3、元素没有出现在集合$A$中,但出现在集合$B$中,这样的元素个数记为$M_{01}$;

4、元素既没有出现在集合$A$中,也没有出现在集合$B$中,这样的元素个数记为$M_{00}$。

根据Jaccard系数的定义,此时的Jaccard系数为如下公式 $$ \mathrm{JC}=\frac{M_{11}}{M_{11}+M_{10}+M_{01}} $$ 由于聚类属于无监督学习,事先并不知道聚类后样本所属类别的类别标记所代表的意义,即便参考模型的类别标记意义是已知的,我们也无法知道聚类后的类别标记与参考模型的类别标记是如何对应的,况且聚类后的类别总数与参考模型的类别总数还可能不一样,因此只用单个样本无法衡量聚类性能的好坏。

由于外部指标的基本思想就是以参考模型的类别划分为参照,因此如果某一个样本对中的两个样本在聚类结果中同属于一个类,在参考模型中也同属于一个类,或者这两个样本在聚类结果中不同属于一个类,在参考模型中也不同属于一个类,那么对于这两个样本来说这是一个好的聚类结果。

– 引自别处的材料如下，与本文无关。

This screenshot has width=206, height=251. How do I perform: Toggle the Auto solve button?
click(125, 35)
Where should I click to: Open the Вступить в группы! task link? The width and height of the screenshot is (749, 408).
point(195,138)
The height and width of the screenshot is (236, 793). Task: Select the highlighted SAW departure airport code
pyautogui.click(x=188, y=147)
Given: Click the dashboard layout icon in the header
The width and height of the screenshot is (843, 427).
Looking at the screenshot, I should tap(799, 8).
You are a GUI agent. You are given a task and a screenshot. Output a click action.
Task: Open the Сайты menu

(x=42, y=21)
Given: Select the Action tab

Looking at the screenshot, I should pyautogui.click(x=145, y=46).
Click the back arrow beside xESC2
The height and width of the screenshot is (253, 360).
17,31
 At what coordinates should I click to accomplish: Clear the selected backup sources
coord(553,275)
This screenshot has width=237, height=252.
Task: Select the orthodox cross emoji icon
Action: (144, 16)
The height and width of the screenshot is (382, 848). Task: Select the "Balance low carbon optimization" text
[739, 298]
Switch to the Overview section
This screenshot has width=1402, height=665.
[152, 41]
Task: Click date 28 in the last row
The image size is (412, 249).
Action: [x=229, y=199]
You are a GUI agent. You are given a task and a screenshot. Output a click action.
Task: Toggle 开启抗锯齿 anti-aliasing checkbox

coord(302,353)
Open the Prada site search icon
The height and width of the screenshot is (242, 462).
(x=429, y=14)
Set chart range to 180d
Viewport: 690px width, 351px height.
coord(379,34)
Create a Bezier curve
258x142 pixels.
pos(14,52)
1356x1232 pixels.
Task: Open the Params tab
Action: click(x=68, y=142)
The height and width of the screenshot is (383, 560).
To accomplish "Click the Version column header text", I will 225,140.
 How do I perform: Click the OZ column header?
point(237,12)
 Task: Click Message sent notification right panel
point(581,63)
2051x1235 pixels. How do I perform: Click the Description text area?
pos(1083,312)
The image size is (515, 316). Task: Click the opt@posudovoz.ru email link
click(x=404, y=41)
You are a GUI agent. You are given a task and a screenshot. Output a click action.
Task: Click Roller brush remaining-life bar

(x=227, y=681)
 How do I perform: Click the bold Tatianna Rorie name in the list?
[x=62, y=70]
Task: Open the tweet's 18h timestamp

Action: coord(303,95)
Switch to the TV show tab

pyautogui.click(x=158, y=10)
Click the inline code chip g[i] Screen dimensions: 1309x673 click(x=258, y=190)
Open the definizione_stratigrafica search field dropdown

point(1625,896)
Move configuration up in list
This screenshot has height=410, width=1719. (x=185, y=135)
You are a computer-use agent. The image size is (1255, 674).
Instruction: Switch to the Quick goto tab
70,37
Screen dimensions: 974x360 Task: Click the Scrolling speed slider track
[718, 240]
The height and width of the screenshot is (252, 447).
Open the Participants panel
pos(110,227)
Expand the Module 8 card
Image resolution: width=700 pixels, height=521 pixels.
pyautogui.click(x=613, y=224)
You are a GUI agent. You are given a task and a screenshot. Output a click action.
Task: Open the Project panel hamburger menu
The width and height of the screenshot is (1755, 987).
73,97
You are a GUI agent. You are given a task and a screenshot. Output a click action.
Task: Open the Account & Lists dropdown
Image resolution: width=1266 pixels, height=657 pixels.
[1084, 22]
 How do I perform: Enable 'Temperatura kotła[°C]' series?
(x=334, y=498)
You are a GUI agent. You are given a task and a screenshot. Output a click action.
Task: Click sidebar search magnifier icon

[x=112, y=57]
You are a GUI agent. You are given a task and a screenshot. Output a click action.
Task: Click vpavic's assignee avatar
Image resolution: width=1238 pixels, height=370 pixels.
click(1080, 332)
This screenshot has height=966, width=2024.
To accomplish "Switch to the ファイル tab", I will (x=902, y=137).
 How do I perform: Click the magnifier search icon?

总的来说所有样本对中的两个样本共存在四种情况: 1、样本对中的两个样本在聚类结果中属于同一个类,在参考模型中也属于同一个类; 2、样本对中的两个样本在聚类结果中属于同一个类,在参考模型中不属于同一个类; 3、样本对中的两个样本在聚类结果中不属于同一个类,在参考模型中属于同一个类; 4、样本对中的两个样本在聚类结果中不属于同一个类,在参考模型中也不属于同一个类。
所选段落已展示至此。